**Exercise description**. Pull out each line of the records holding the string "will".

**Exercise materials**.
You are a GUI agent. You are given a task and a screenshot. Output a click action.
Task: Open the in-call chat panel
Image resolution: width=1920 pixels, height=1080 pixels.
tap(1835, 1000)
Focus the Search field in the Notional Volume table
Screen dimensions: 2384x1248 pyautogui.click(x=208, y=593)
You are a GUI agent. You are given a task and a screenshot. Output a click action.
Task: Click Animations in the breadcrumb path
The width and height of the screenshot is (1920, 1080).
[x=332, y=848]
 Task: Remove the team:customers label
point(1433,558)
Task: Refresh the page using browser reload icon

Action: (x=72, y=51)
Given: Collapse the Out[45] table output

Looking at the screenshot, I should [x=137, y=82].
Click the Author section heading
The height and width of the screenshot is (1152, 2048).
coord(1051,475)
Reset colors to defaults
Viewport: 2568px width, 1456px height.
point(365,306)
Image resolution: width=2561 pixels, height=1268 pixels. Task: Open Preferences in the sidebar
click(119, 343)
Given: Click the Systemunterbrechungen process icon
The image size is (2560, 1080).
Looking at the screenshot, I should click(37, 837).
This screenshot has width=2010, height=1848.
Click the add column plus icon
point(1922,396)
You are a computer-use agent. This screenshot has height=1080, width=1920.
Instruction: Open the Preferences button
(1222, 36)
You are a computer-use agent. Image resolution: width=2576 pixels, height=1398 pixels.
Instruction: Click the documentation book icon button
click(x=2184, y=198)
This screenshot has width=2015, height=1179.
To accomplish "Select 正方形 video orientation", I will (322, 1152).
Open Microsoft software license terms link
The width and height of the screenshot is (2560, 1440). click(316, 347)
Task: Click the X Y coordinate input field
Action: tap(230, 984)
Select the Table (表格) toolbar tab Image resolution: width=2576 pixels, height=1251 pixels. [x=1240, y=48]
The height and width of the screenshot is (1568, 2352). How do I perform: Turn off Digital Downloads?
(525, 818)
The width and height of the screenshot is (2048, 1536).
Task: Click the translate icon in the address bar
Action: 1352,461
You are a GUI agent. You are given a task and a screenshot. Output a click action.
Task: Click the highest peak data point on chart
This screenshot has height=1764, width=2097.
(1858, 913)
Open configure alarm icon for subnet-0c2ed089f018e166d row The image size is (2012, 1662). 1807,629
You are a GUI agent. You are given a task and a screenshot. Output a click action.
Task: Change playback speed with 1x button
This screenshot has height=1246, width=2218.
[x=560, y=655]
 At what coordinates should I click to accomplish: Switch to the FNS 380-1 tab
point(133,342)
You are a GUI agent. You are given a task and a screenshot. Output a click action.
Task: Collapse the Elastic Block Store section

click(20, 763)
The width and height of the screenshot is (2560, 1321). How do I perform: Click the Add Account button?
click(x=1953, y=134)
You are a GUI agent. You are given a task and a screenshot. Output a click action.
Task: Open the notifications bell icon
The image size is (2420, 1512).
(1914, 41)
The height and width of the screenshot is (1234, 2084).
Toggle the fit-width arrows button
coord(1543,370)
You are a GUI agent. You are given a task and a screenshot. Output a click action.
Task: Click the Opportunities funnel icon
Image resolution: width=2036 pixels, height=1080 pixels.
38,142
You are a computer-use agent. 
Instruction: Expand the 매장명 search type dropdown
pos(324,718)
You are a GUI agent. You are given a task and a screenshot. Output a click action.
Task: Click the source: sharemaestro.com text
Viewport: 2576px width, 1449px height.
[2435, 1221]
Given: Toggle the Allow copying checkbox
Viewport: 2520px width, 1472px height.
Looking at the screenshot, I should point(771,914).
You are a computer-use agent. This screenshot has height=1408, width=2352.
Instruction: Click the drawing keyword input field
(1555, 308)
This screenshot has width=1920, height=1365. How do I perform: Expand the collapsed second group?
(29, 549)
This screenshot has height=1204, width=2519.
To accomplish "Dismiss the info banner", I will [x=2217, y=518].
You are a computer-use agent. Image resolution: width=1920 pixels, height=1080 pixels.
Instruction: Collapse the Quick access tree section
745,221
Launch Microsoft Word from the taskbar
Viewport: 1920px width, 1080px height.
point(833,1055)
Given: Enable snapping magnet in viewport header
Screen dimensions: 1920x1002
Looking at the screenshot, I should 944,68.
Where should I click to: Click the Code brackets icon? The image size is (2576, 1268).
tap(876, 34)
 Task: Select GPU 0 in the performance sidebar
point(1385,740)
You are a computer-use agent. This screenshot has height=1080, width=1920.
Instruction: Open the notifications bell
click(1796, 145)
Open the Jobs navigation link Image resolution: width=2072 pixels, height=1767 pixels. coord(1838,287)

**Response below**.
To accomplish "Select 正方形 video orientation", I will (322, 1152).
To accomplish "Dismiss the info banner", I will [x=2217, y=518].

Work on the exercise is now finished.